Machen wir nicht viel Wind drum: Die Zimmerleute hatten Recht. Ich hatte, wie Megamind im gleichnamigen Film so treffend sagt, weniger Recht. Die Wendehalsfähigkeit von Christian Lindner war dann doch deutlich stärker ausgeprägt, als ich vermutet hatte und selbst das "liberale Urgestein" Wolfgang Kubicki, der es eigentlich nicht mehr nötig hätte einzuknicken, ist derzeit fleißig damit beschäftigt die klaren Aussagen vor der Wahl zu relativieren, um irgendwie das Gesicht seines Parteivorsitzenden zu wahren.
Die FDP ist also jetzt für eine Impfpflicht. Die selbe Impfpflicht, die noch vor acht Wochen verfassungstechnisch in Deutschland nicht möglich war, zumindest so lange man noch in der Opposition saß und so lange man noch Stimmen von den immerhin fast 15 Millionen Ungeimpften in Deutschland haben wollte. Auch die offene Zwei-Klassen-Gesellschaft, die wir derzeit in Deutschland erleben ist für die FDP kein Thema. Oder eigentlich schon ein Thema, denn da wo man in den Ländern mit drin sitzt, ist man selber fleißig dabei. 2G im kompletten Freizeitbereich, 3G im öffentlichen Nahverkehr, für die FDP kein Problem. Hinterbeine? Rückrat? Fehlanzeige.

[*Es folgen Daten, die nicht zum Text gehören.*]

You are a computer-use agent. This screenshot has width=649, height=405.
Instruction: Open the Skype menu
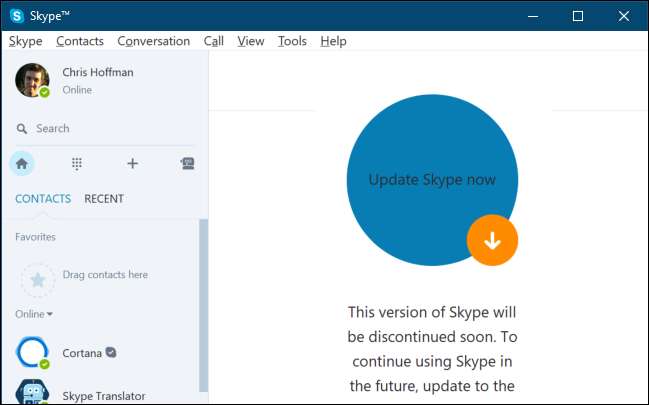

Im Unterschied zu den üblichen Verdächtigen von Södolf bis zu den Grünen, kann man der FDP zurecht vorwerfen ein doppeltes Spiel gespielt zu haben. Södolf macht aus seiner faschistoiden Weltsicht schon seit Monaten kein Geheimnis, die Grünen mögen friedlich tun, aber ihr Parteiprogramm ist erstaunlich ehrlich was die Abschaffung des Landes angeht. Aber die FDP? Vor der Wahl keine Impfpficht, nach der Wahl überhaupt kein Problem? Ich kann mich jedenfalls nicht erinnern, dass Lindner vor der Wahl etwas davon erzählte, dass eine Impflicht nur dann kein Thema sein sollte, wenn 85%+ sich "freiwillig" impfen ließen.
Man fragt sich: Was ist denn dann eigentlich noch liberal? Ist eine ganz ernst gemeinte Frage. Ist Liberalität dann am Ende nur, dass man die Spenderklientel in der Großindustrie vor Steuererhöhungen beschützt? Oder das man ein Tempolimit auf dem Papier verhindert, das faktisch schon seit Jahren auf nahezu allen Autobahnen Realität geworden ist? Welche Liberalität vertritt die FDP eigentlich noch? Eine sichere Infrastruktur vertritt sie nicht (siehe Energiewende), solide Staatsfinanzen auch nicht (ESM) und nun nicht einmal mehr den Rechtsstaat. Ich komme wirklich zu keinem Ergebnis. Wenn ich die Grünen wähle, dann weiß ich, was ich bekomme. Wenn ich die CDU wähle, dann weiß ich, dass ich alles bekomme, so lange es nur zu einem CDU Kanzler führt. Und wenn ich die AfD wähle, dann weiß ich auch, dass ich die sichere Opposition gewählt habe. Aber was bekomme ich für eine Stimme für die FDP?
Ich für meinen Teil bin 2011 aus der FDP ausgetreten, weil ich es nicht mit meinem Gewissen vereinbaren konnte, noch Teil davon zu sein. Im Jahr 2021 stelle ich fest, dass ich es nicht einmal mehr mit meinem Gewissen vereinbaren kann, ihr in Zukunft auch nur meine Stimme zu geben oder anderen eine solche Stimme nahe zu legen.
Die geharnischte Wahlempfehlung war ein Fehler. Ich entschuldige mich. Ich habe die Situation falsch eingeschätzt, ich habe die FDP weit, weit überschätzt.